2020年4月17日(金)から2022年3月末までのリゾートしらかみ運行日、岩館駅-新青森駅の一部区間 (3号・6号は岩館駅-弘前駅)の車内で、地元出身歌手の吉幾三さんによる五能線沿線の絶景スポットや観光情報を紹介する案内放送が始まります。
※状況によっては放送できない場合あり。案内放送の内容は編成により一部異なる

リゾートしらかみは全車指定席。乗車の際には乗車券のほかに指定席券(530円)が必要で、車内では購入できないためご注意を。人気の列車ですので、事前予約がマストです!

【秋田駅 8:20発】「リゾートしらかみ1号」に乗って十二湖駅へ

まずは、秋田駅からリゾートしらかみ1号に乗り込み、十二湖を目指しましょう。

座席指定は絶景ポイントがより楽しめる海側の「A席」がおすすめ。秋田駅から奥羽本線を走ること約50分、東能代駅でスイッチバックすると、いよいよ待望の五能線区間に入ります。東能代駅から十二湖駅までは約1時間10分の旅。名物の駅弁をいただいたり、日本海の絶景を眺めたりしながら、リゾートしらかみを満喫します!

能代駅でバスケットにチャレンジ!お腹が減ったら…


能代駅ホームにはバスケットゴールが

スイッチバックした列車は約5分で能代駅に到着。能代駅では約10分の停車時間を利用して、バスケットシュートゲームにチャレンジ!見事にゴールを決めるとちょっとしたプレゼントがありますよ。


名物駅弁「比内地鶏の鶏めし(1,200円)」

鉄道旅の醍醐味、名物駅弁をいただきましょう。能代駅でいただける大人気の名物駅弁は、大館市の「花善」が手がける「比内地鶏の鶏めし」。

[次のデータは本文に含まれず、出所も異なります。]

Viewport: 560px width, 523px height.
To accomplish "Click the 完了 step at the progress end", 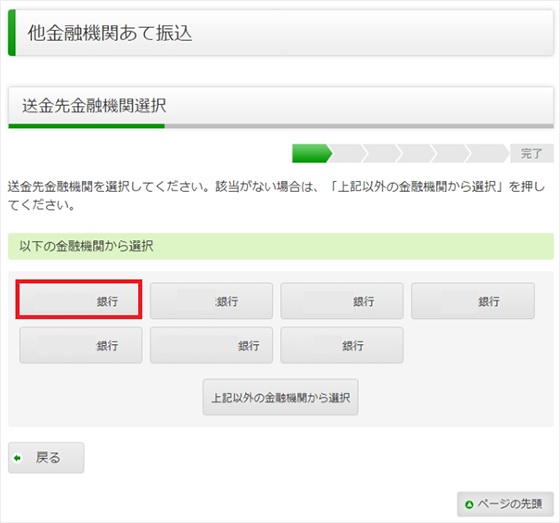I will coord(532,153).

2日前までにニューデイズキオスク能代駅店にて予約が必要です。当日は、予約していたお弁当を購入し受け取り。列車内でいただくことができます。

秋田駅や東能代駅でも購入できますが、売り切れの場合も。確実に手に入れるなら、事前予約をして能代駅で受け取るのがおすすめです!

【ニューデイズキオスク能代駅店】
電話:0185-53-5075 

能代駅から十二湖駅までは車窓の景色を楽しんで


桜の横を走るリゾートしらかみ「青池」編成(写真提供:JR東日本秋田支社)

次のあきた白神駅では車内でお花見!列車が桜の横を通過し、春のうららかな景色を眺めながらの旅を楽しめます。


岩館-大間越間の絶景区間を走るリゾートしらかみ「橅」編成(写真提供:JR東日本秋田支社)

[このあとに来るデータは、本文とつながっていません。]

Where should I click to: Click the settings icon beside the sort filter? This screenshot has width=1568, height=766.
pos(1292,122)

次駅の岩館駅を過ぎると、荒々しい日本海の岩礁が現れます。絶景ポイントでは列車の速度を落として走ってくれるという、うれしいサービスが。日本海の荒々しさが生み出す自然の姿をカメラに収めるチャンスです!

【十二湖駅 10:28着】「白神山地」で青池や沸壺の池を散策

世界遺産にも指定されている「白神山地」は、青森県南西部と秋田県北西部に広がる約13haの広大な山岳地帯の総称。ブナ林を主体とした原生的かつ広大な天然林が、維持されている、世界的にも希少な地域です。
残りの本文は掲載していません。